Verse 5
[ 5. Giblites Inhabitants of Gebal, the Gyblos of the Greeks, the modern Jebail, situated on the seacoast at the foot of the northern slopes of Lebanon, and about seventeen miles north of Beyroot. A multitude of gray granite columns are built into the modern walls and houses, choke up the harbour, and lie scattered over the surrounding fields, and they attest the antiquity of the town. The Giblites were employed in building Solomon’s temple, (1 Kings 5:18, note,) and. according to Ezekiel 27:9, were skilled in shipbuilding.

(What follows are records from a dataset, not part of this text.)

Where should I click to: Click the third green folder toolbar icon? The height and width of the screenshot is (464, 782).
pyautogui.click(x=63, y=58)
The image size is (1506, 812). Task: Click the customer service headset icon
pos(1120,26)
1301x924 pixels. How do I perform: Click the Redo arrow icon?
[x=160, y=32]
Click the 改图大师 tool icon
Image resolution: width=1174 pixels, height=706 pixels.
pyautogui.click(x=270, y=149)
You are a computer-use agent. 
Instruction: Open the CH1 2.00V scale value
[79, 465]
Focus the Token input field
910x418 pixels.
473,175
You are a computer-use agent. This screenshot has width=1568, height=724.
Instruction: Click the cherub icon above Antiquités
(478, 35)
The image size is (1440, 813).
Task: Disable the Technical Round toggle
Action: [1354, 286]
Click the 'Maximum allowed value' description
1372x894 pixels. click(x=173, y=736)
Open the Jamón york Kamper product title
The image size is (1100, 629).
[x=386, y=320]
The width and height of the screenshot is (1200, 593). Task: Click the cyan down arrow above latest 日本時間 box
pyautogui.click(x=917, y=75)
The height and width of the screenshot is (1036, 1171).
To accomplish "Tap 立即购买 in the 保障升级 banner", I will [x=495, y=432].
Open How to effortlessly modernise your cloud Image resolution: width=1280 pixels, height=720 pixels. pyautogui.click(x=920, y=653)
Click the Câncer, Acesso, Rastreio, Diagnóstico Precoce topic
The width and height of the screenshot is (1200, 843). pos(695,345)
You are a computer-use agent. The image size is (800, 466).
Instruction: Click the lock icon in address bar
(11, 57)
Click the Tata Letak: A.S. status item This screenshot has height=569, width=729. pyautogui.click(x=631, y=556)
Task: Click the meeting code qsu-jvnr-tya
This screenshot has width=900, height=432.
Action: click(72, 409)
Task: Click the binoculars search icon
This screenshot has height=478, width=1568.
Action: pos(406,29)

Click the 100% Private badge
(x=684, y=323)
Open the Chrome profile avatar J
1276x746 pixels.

Baal-gad See on Joshua 11:17. Hamath was probably founded by the youngest son of Canaan, (Genesis 10:18,) and so was one of the oldest cities in the world. In Amos 6:2, it is called “ the great.” Its king Toi made peace with David, (2 Samuel 8:9,) but Solomon seems to have subjugated the kingdom and made it a part of his own empire. 2 Chronicles 8:3. It early fall into the hands of the great Assyrian conquerors. 2 Kings 18:34. It still exists, in the beautiful valley of the Orontes, about sixty miles southeast of Antioch, and has a population of 30,000. It lies on both sides of the river, and is noted for the immense wheels, eighty feet in diameter, which are turned by the rapid current and used for irrigation. The entering into Hamath is a geographical term used to designate the northern border of Israel. Numbers 34:8; 1 Kings 8:65; 2 Kings 14:25. It was evidently some great pass connected with the Lebanon mountains, but which one has been a matter of dispute. Robinson and Porter identify it with the depression between the northern end of Lebanon and the Nusairiyeh mountains, which opens westward, towards the coast of the Mediterranean. But as the Israelites never occupied territory so far north as that, most sacred geographers identify this entering with the southern opening into the great valley of Coele-Syria. This is by far the most notable entrance into the ancient kingdom and land of Hamath.]